Why ‘Awkward’ — or ‘Umgelumpert’ — is the word of the day
Journalists have settled on a word to describe the Jan. 6 election certification, but is it the right one?
When headline writers try to describe the weirdness of Jan. 6, and the surreal experience Vice President Kamala Harris has had today, the word “awkward” keeps coming up.
“Harris Faces an Awkward Election Task: Certifying the Vote She Lost,” The New York Times blared.
I’m pretty sure this will be an “awkward” day for Joe Biden too, so I typed “Biden” and “awkward” into Google.
Whew.
Time magazine, for example, used “awkwardness of the moment” to describe Biden welcoming Trump into the Oval Office. At the same time, the word “awkward” has repeatedly been used to attack Biden.

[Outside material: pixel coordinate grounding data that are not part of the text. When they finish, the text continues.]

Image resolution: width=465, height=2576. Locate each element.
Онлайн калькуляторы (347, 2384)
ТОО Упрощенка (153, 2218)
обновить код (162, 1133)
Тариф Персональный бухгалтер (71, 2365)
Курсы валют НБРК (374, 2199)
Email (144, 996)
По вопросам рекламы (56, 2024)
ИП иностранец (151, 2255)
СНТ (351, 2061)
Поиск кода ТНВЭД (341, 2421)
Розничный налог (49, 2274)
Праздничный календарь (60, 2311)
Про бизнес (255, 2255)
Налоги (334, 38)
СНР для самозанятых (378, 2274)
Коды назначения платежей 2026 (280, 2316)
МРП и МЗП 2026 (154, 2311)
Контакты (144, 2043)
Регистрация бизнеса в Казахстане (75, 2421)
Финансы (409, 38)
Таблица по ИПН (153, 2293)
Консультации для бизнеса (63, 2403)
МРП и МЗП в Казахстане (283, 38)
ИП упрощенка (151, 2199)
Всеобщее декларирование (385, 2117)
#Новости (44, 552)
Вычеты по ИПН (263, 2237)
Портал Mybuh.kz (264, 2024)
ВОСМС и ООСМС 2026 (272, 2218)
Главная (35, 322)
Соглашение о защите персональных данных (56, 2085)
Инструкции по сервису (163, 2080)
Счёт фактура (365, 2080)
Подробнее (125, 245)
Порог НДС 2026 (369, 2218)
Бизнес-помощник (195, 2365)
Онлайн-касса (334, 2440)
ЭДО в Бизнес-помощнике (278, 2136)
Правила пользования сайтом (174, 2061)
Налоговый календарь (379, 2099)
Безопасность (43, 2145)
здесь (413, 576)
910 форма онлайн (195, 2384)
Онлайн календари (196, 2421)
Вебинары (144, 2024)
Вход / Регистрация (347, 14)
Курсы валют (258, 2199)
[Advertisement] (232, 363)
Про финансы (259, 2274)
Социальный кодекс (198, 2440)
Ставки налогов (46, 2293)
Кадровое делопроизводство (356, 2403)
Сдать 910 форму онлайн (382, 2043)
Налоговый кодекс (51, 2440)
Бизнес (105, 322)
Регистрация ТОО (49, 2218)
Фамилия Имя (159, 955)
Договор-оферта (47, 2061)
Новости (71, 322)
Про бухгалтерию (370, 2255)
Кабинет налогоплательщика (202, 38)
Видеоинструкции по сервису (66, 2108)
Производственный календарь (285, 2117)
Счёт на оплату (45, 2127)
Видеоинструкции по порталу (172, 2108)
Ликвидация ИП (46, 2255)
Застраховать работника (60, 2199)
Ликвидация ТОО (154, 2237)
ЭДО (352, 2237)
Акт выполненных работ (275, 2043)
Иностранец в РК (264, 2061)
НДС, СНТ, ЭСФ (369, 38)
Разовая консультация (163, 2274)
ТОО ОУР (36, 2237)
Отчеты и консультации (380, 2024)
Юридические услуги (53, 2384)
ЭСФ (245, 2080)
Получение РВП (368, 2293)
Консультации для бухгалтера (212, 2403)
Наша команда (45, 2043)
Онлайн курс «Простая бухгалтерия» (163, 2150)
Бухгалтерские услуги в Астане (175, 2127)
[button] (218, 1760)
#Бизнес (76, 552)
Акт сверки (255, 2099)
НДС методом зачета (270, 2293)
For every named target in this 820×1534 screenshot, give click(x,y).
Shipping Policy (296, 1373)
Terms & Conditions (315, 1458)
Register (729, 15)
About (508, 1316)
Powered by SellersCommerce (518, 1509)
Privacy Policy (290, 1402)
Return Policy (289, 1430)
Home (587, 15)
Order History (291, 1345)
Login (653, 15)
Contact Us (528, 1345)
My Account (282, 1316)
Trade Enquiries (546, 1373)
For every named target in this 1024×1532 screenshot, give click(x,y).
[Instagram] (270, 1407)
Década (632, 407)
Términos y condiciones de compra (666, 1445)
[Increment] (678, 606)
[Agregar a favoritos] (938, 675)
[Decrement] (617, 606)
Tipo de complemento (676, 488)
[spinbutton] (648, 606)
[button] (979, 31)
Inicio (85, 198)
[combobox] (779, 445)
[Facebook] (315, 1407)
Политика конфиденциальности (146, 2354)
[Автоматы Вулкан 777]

For instance, On Demand News on YouTube got more than 200,000 views for “Joe Biden’s Most Awkward Gaffes of 2024.”
Then, of course, there are other “awkward” aspects of this bizarre “moment.” A recent BBC headline pointed out the “awkward parallels between the Biden and Trump convictions.”
So let’s talk about awkward, the word.
“Awkward,” according to Merriam-Webster, means “showing the result of a lack of expertness” as well as “lacking ease or grace.” It also means “lacking the right proportions, size, or harmony of parts” as well as “lacking social grace and assurance” and best of all, “causing embarrassment.”
Certainly, welcoming a man convicted of a felony into the presidency lacks the “right proportions,” and plenty about today could be construed as embarrassing — Harris has had to draw on a lot of “grace” to make it through today.
But let’s move on to the obsolete definitions. Merriam-Webster offers one — “perverse” — but the Oxford English Dictionary, home to all the layers of the English language, tells us that there are 17 definitions of “awkward” in the English language, and eight of those are obsolete.
“The earliest known use of the word awkward is in the Middle English period (1150-1500),” the OED says. “OED’s earliest evidence for awkward is from 1340, in the writing of Richard Rolle, hermit and religious author.”
Incredibly, the word “awkward” makes up for seven out of every million words used in today’s modern written English. (That number may go higher with this presidency shift.) In fact, we might want to expand our vocabulary to include “awkwardish,” a word that has been around since the 1600s.
As usual, Yiddish, the language of shlemiel and shlemazel, has a great word for awkward. The sound itself captures this moment — umgelumpert. And for “awkwardness” there is the fabulous umgelumpertkayt. To stay sane in this moment, you can always plug in varieties of the word “awkward” into the Yiddish word and phrase tool at the University of Kentucky.
But back to the OG “awkward.”
The OED points out that “awkward” is both an adjective and an adverb, though the adverb is obsolete. But hey, it meant “In the wrong direction, in the wrong way.” Starting in the 1340s, it meant “Upside down; hindside foremost.” (That sounds right to me.) And the Oxford even offers an example, which I am quoting because all of it is fabulous, including the source: “Þe world þai all awkeward sett” from R. Rolle, Pricke of Conscience, 1541
I also liked the 1440s-era definition: “In a backward direction, with a back stroke.”
Most of all, though, I feel partial to obsolete adverb definition 7a in the Oxford English Dictionary. “Not easy to deal with; requiring cautious action; euphemistic for ‘rather dangerous’.”
Yup. I think some of us are afraid to say “rather dangerous,” or maybe we are too tired to face it again.
In a moment when Pulitzer Prize-winning cartoonist Ann Telnaes of The Washington Post quit after her cartoon showing tech titans on bended knee in deference to Trump wasn’t allowed to run, and after an election season when uber-wealthy men like Jeff Bezos at WaPo and Patrick Soon-Shiong at The Los Angeles Times refused to run presidential endorsements, it may feel safer and easier to say “awkward” instead of the word that really seems to fit here — “Dangerous.” Or, the British understatement of the centuries, “rather dangerous.”